** Start **

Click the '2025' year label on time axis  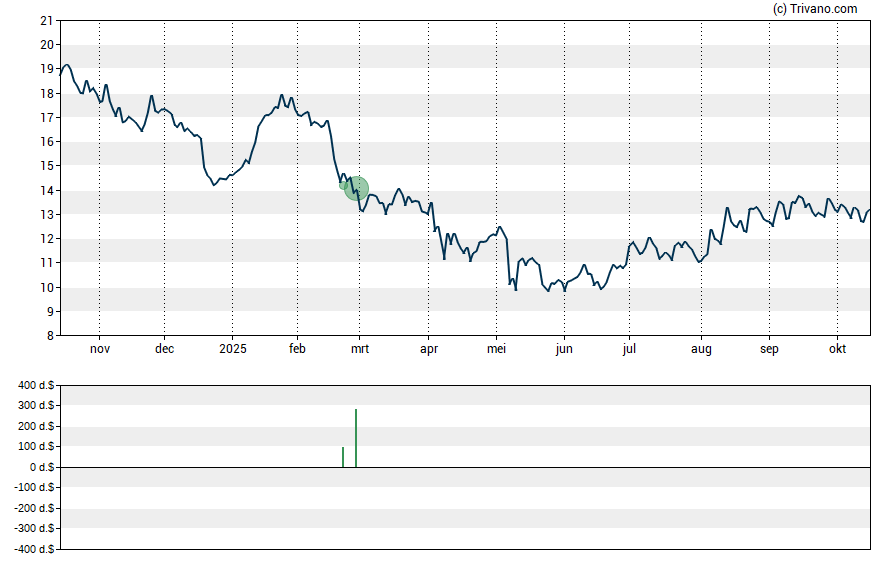(x=232, y=349)
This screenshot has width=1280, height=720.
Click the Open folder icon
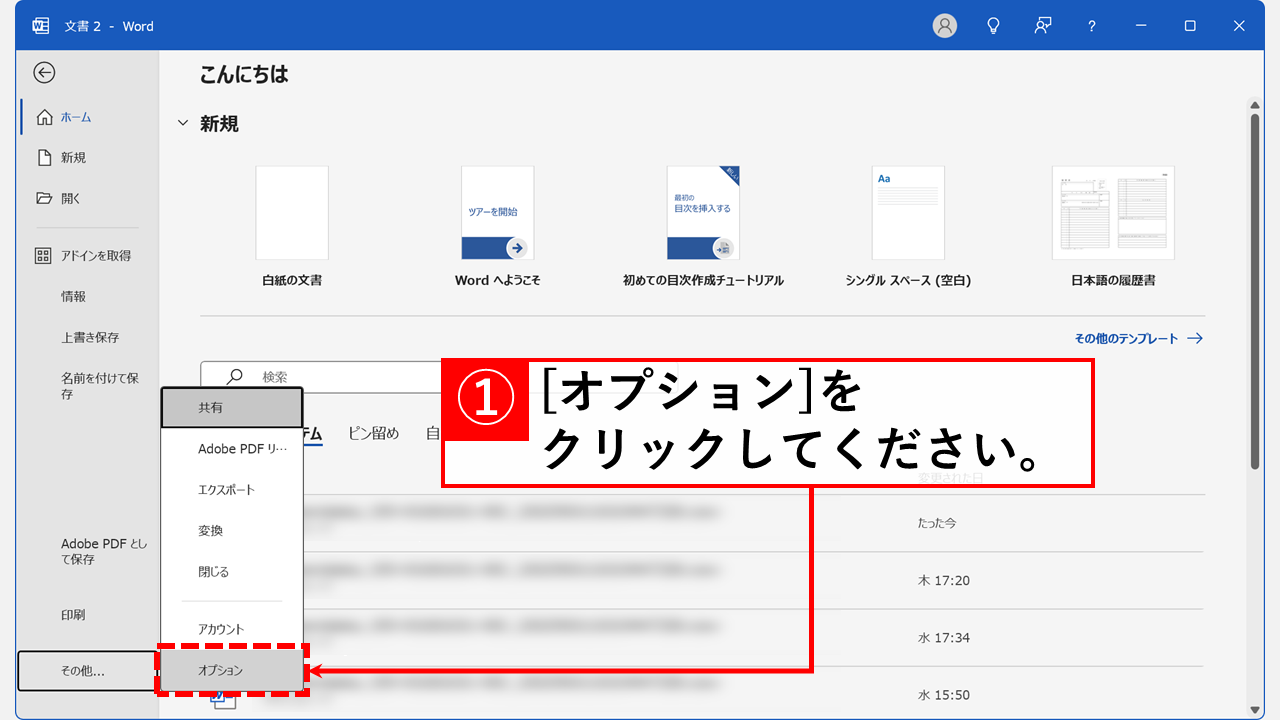point(44,199)
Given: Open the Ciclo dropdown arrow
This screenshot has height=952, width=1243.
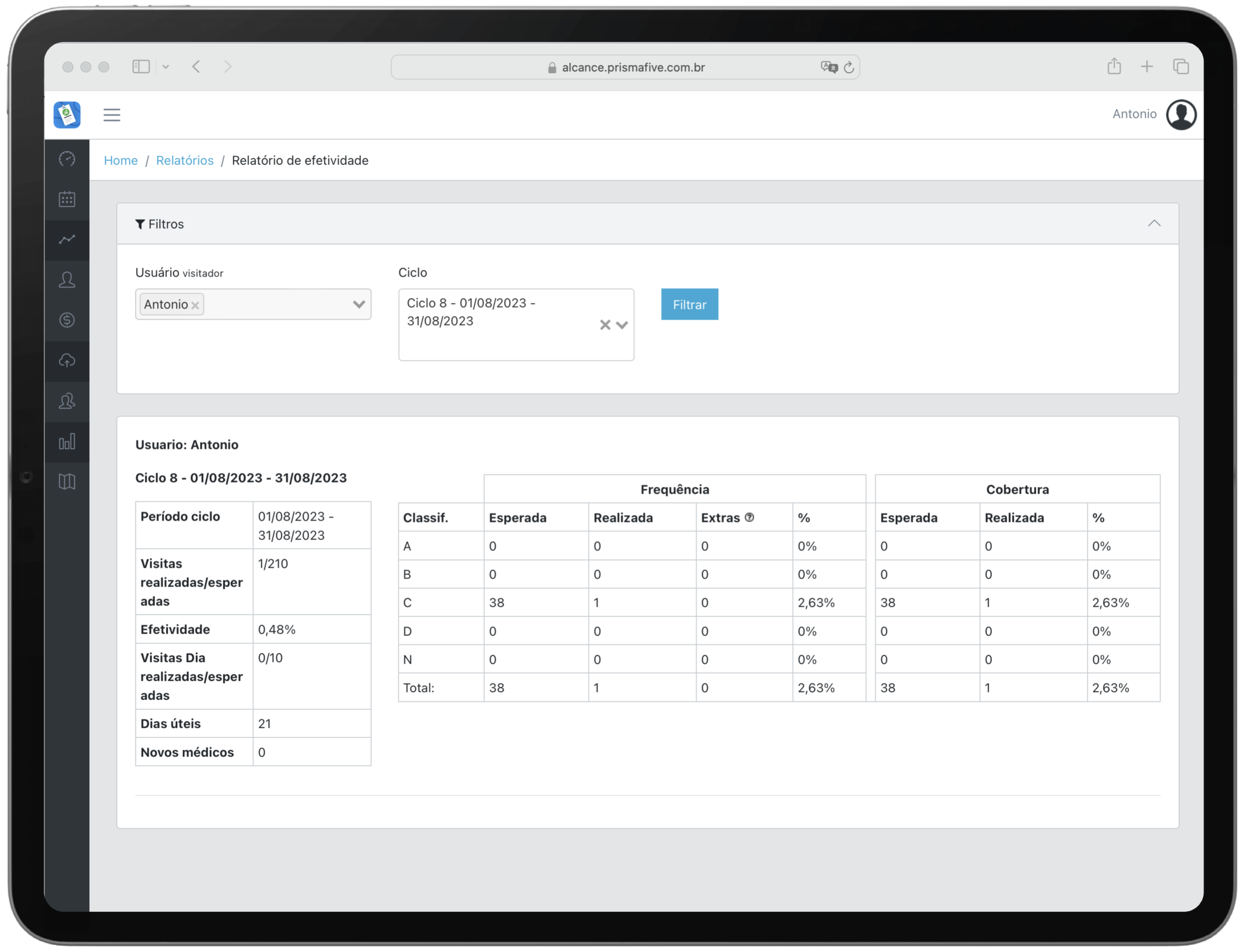Looking at the screenshot, I should click(622, 325).
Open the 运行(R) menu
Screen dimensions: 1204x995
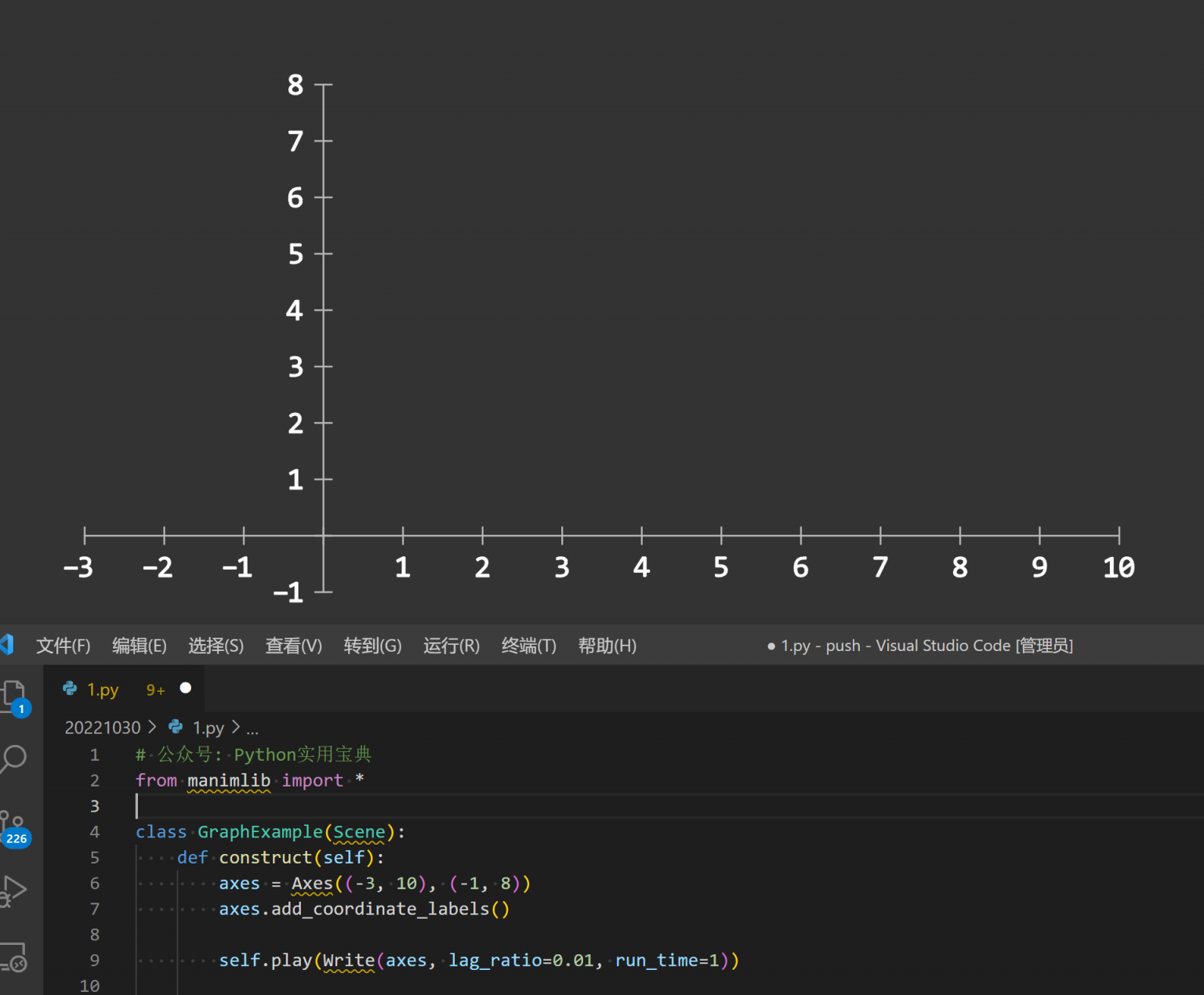(452, 646)
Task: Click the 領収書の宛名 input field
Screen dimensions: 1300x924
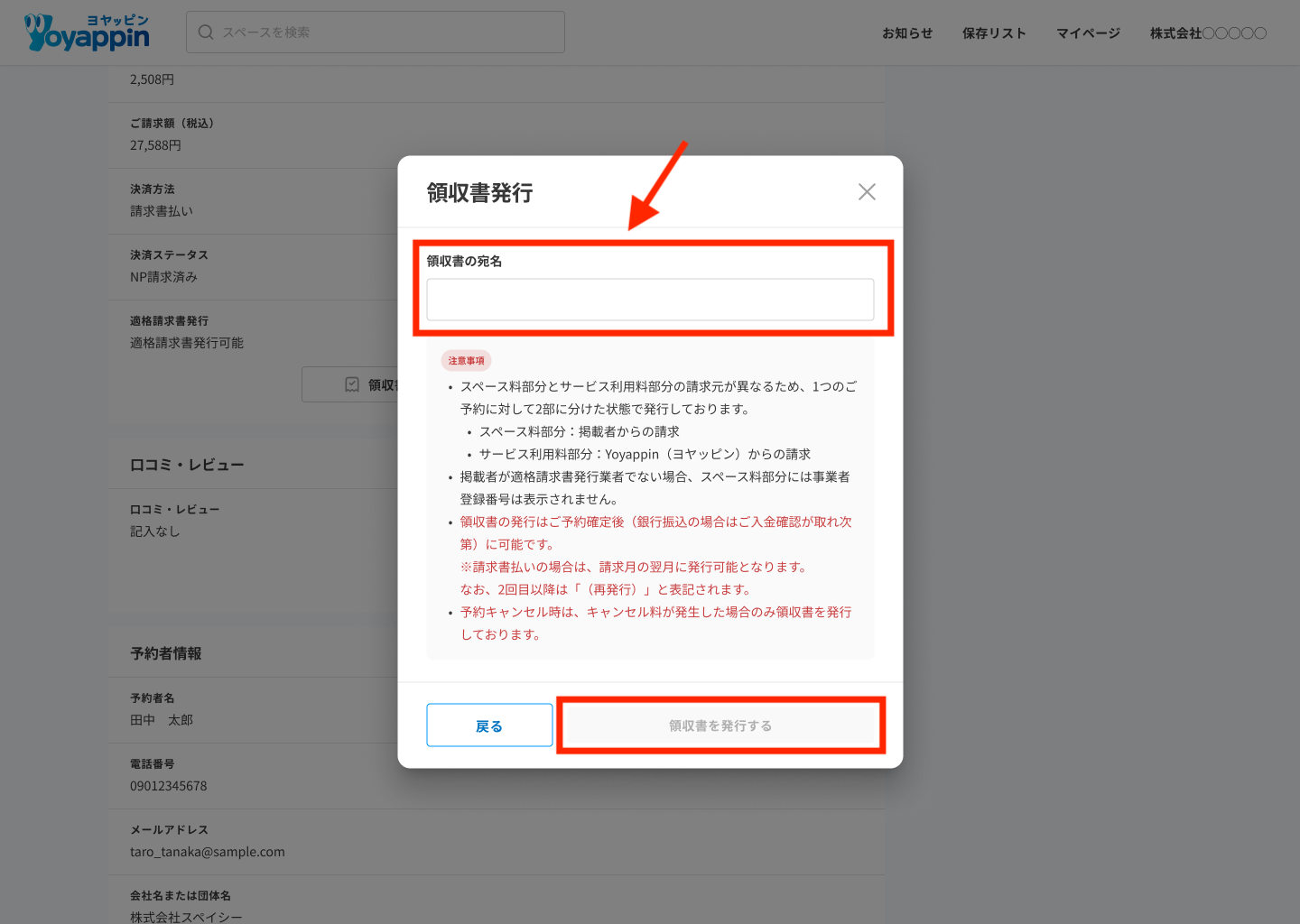Action: tap(649, 299)
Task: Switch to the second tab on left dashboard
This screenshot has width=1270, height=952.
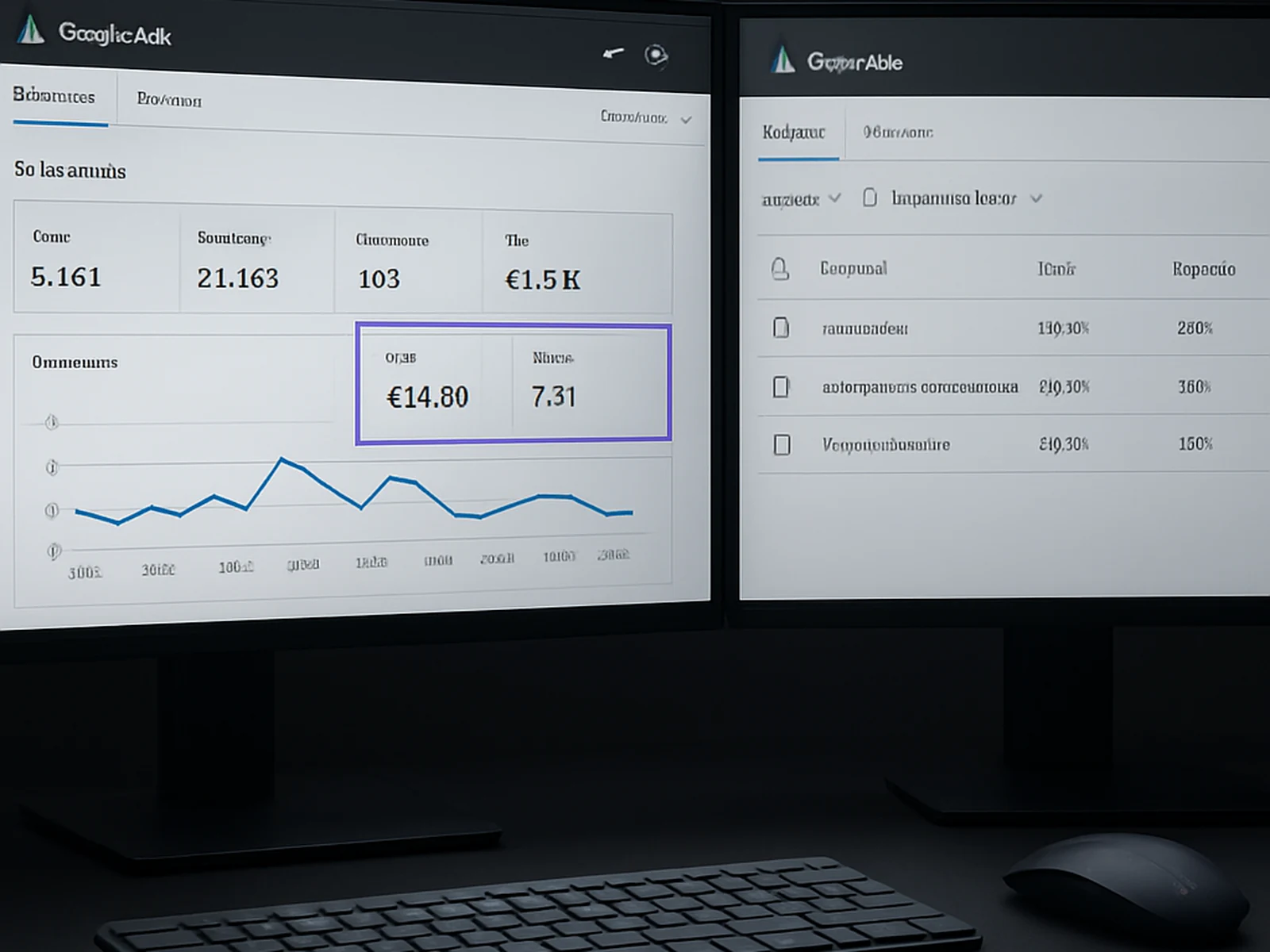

** End **

> _What you have to do_
Write out verbatim every line of the listing from the line containing "Open the 运行(R) menu" through the end of the listing, both ends included. Leave the pictures out of the output.

> _Answer to the task_
Open the 运行(R) menu
Screen dimensions: 1204x995
(452, 646)
Task: Click the 領収書の宛名 input field
Screen dimensions: 1300x924
Action: tap(649, 299)
Task: Switch to the second tab on left dashboard
This screenshot has width=1270, height=952.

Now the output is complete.